Cosa si può dire invece a proposito del secondo fattore, ovvero gli studi secondo i quali le onde radio sarebbero cancerogene?

Gli studi a cui si appellano coloro che si oppongono al 5G sono stati effettuati in due accreditati centri di ricerca: lo statunitense National Toxicology Program (NTP) e l’Istituto Ramazzini di Bologna. Entrambi gli studi, però, seppur ben condotti, fanno riferimento a un eventuale incremento del rischio di specifici tumori in diversi ratti esposti alle frequenze di sistemi radiomobili 2G e 3G. Sia le potenze in gioco, molto più elevate, che le frequenze, leggermente più basse, oltre al tipo di segnale e modulazione, non sono affatto paragonabili a quelle del 5G. Estendere quindi i risultati ottenuti in quei due studi alla tecnologia 5G è non solo tecnicamente sbagliato ma è anche scientificamente inadeguato, tanto da far “etichettare” gli stessi studi come non attendibili dall’Istituto Internazionale più accreditato al Mondo sul tema e riconosciuto dall’Organizzazione Mondiale della Sanità, ovvero l’ICNIRP.   

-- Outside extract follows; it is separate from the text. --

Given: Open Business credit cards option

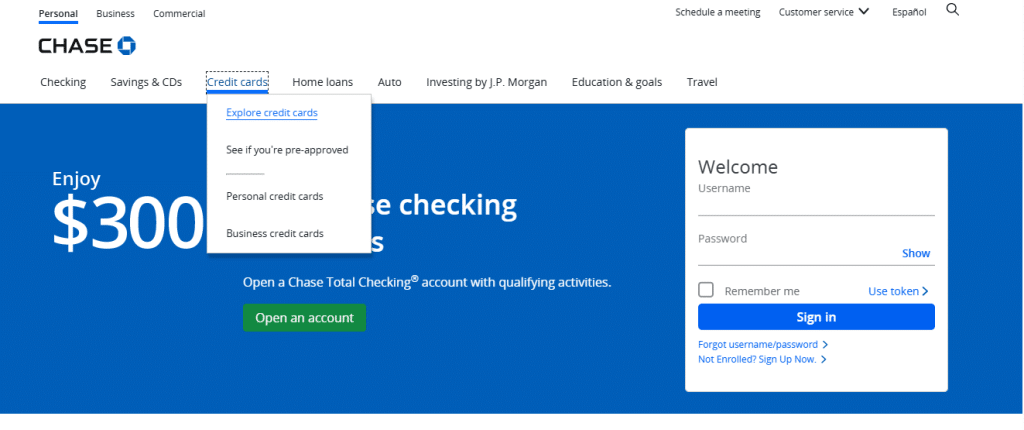Looking at the screenshot, I should pos(275,233).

Un ente la cui imparzialità e credibilità è messa in dubbio, però, da coloro che sostengono la pericolosità del 5G.

Quello che spesso alcuni contestano all’ICNIRP è la mancanza di indipendenza e un conflitto d’interessi con le lobby delle telecomunicazioni. Secondo tali critiche le linee guida dell’ICNIRP non comprenderebbero l’esposizione a lungo termine e gli effetti a bassa intensità o non-termici e quindi non sarebbero sufficienti a proteggere la salute pubblica. Sempre secondo gli scettici numerose pubblicazioni scientifiche recenti dimostrerebbero che i campi elettromagnetici colpiscono gli organismi viventi a livelli di campo ben al di sotto della maggior parte delle linee guida internazionali e nazionali. Tuttavia, nessuno di coloro che condividono queste tesi menziona il fatto che esistono altrettanti studi su effetti benefici dei campi elettromagnetici, che vanno dalla cura della depressione e delle malattie mentali alla riparazione ossea, fino alla diagnostica e alla terapia dei tumori stessi (radioterapia ed ipertermia).

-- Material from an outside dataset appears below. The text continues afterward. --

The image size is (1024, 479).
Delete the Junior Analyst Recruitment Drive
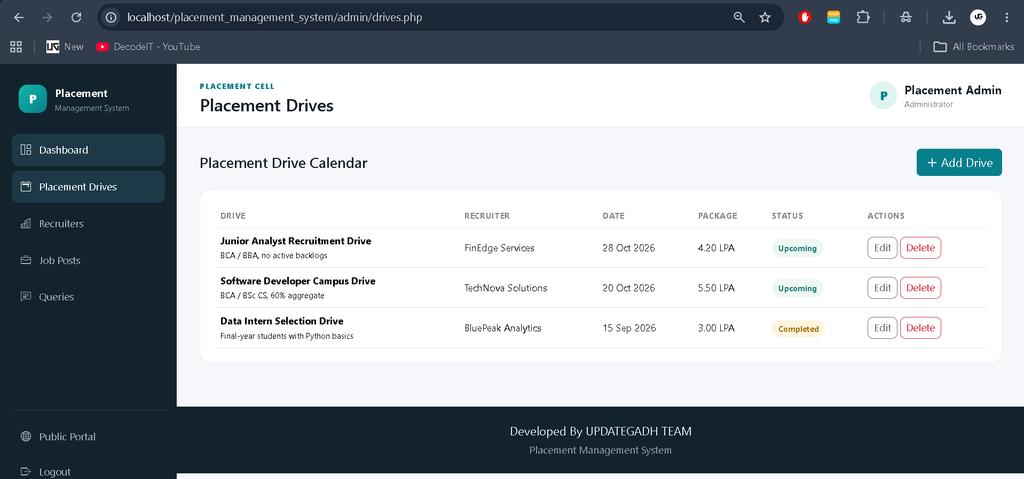[x=921, y=248]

Quale giudizio si sente di dare, quindi, al 5G e più in generale alle tecnologie a radio-frequenza?

Come per ogni cosa ritengo che bisogna trovare il “giusto” compromesso ed equilibrio nel sostenere alcune affermazioni quando l’evidenza scientifica non è ancora dimostrabile. Esprimerei quindi verso le tecnologie a radio-frequenza, incluse il 5G, un giudizio di cautela e buon senso che spesso manca sia da un lato, le lobby delle telecomunicazioni, che dall’altro, il fronte del No: se da un lato è sacrosanto il “principio di precauzione”, dall’altro non si dovrebbe a mio modesto parere nemmeno ostruire il cammino della scienza e della tecnologia, sempre se queste ultime vengono applicate con la giusta dose di buon senso evitando di affidare il nostro destino alla logica dei profitti. Un uso estremo dei cellulari o di altre sorgenti wireless, soprattutto se non accompagnato dall’adozione di alcuni accorgimenti pratici, potrebbe causare anche rischi per la salute ma non aprirsi al mondo della scienza potrebbe d’altro canto farci correre il rischio di rinchiuderci in noi stessi rimanendo vittime della logica del complottismo senza trarne alcun beneficio.